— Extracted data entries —

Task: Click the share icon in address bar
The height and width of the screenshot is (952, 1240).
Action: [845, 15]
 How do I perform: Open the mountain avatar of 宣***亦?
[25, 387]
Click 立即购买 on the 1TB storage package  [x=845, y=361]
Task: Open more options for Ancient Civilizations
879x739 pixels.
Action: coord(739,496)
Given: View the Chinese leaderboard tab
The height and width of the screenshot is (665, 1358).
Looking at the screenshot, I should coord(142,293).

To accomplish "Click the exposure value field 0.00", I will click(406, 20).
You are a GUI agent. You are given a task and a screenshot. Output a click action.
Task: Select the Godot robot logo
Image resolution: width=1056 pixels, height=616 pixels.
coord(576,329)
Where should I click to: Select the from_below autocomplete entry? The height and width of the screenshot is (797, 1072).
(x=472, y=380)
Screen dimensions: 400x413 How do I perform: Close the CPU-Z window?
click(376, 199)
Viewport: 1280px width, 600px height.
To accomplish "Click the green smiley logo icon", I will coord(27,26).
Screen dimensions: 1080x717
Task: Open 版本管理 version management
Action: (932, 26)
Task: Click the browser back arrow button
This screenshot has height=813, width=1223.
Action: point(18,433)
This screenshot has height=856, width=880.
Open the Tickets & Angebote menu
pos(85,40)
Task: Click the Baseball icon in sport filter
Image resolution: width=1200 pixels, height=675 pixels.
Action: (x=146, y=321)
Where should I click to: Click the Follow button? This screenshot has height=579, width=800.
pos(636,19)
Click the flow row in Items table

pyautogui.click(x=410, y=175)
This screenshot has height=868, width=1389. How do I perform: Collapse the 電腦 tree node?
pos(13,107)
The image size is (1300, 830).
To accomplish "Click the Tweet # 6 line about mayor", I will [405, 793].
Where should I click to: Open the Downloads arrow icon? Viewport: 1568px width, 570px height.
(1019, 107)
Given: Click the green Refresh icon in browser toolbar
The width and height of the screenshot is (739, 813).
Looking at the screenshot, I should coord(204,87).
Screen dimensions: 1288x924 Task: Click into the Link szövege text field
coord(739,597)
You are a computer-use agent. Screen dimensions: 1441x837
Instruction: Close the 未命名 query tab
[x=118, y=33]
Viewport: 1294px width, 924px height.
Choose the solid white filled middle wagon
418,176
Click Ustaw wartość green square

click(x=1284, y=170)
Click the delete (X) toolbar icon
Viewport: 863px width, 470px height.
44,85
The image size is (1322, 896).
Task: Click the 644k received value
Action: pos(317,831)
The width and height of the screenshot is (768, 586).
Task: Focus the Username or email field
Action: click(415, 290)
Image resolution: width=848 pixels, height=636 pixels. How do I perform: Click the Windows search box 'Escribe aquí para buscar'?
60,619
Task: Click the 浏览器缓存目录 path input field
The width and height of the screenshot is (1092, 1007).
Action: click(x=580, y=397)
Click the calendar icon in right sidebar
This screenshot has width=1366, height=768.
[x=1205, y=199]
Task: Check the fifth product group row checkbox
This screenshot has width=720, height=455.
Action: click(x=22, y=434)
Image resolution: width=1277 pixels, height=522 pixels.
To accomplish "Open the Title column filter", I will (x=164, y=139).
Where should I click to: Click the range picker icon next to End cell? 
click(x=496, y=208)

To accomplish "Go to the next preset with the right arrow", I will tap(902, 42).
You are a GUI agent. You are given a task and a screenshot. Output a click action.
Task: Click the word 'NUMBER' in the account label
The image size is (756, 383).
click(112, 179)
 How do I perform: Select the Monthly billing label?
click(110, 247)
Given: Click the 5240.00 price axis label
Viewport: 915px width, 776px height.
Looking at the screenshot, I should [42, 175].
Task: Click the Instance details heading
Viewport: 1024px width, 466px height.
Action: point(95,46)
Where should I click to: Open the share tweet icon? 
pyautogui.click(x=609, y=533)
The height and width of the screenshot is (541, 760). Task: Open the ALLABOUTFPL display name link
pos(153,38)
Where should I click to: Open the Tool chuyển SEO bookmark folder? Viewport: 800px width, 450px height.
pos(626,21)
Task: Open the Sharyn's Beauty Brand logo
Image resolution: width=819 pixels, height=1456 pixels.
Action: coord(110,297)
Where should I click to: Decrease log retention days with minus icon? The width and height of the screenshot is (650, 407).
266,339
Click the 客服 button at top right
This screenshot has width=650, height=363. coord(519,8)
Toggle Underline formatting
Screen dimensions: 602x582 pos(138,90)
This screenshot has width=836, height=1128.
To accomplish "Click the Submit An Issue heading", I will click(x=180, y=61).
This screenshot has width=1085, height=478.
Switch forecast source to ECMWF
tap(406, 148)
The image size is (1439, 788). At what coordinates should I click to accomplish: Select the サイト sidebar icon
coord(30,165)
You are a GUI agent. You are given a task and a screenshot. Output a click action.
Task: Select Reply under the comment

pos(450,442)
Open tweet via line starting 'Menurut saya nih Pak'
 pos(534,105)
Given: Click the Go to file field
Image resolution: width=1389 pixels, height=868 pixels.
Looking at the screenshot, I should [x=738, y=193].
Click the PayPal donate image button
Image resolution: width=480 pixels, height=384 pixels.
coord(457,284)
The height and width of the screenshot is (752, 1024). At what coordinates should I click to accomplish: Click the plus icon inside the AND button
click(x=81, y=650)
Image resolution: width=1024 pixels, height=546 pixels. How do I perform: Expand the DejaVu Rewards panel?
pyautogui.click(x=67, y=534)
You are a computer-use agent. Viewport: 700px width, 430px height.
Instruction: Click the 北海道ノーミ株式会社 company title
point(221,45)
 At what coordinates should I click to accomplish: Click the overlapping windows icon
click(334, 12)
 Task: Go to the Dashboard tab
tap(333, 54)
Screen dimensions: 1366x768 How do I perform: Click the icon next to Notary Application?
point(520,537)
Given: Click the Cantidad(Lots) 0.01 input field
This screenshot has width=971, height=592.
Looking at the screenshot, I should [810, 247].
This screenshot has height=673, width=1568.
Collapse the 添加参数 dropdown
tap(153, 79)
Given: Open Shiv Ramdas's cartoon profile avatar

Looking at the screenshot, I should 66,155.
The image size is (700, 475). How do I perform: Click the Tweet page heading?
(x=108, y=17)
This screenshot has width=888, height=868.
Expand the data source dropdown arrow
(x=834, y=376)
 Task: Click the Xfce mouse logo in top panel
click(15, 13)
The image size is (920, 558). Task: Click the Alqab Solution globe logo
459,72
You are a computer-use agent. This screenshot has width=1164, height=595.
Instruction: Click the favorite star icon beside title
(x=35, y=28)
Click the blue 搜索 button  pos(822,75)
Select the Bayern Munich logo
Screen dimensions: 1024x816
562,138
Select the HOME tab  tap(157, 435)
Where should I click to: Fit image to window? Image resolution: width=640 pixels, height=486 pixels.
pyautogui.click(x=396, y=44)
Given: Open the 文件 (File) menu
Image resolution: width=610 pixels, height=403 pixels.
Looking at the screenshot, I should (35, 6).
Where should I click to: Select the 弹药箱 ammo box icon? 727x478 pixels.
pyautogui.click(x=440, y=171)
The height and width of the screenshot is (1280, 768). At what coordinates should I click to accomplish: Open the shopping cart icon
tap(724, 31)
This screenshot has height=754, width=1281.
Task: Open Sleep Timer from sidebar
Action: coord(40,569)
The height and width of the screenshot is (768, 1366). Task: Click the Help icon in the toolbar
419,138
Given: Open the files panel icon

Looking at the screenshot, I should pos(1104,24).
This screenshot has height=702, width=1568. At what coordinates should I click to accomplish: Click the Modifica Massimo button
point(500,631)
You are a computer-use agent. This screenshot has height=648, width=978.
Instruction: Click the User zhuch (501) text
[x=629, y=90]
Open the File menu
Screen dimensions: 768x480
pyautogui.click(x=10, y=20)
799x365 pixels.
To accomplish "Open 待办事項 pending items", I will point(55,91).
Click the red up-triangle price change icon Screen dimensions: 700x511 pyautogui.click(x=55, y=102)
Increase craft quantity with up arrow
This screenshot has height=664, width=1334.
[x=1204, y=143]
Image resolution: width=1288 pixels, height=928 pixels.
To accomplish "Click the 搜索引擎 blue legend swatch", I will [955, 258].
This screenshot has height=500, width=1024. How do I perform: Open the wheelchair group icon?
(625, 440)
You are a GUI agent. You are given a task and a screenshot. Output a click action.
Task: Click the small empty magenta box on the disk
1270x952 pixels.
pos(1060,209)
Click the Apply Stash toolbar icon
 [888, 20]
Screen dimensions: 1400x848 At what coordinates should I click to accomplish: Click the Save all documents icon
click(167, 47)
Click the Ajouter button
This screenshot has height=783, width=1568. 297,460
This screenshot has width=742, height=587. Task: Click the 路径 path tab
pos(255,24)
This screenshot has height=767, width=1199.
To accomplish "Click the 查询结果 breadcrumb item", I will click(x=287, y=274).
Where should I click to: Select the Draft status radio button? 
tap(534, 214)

— Try it —
Work through the entries, filtering for the string "input", and copy each line that holds it.

— Reply to the exercise —
Task: Click the 浏览器缓存目录 path input field
Given: Click the Cantidad(Lots) 0.01 input field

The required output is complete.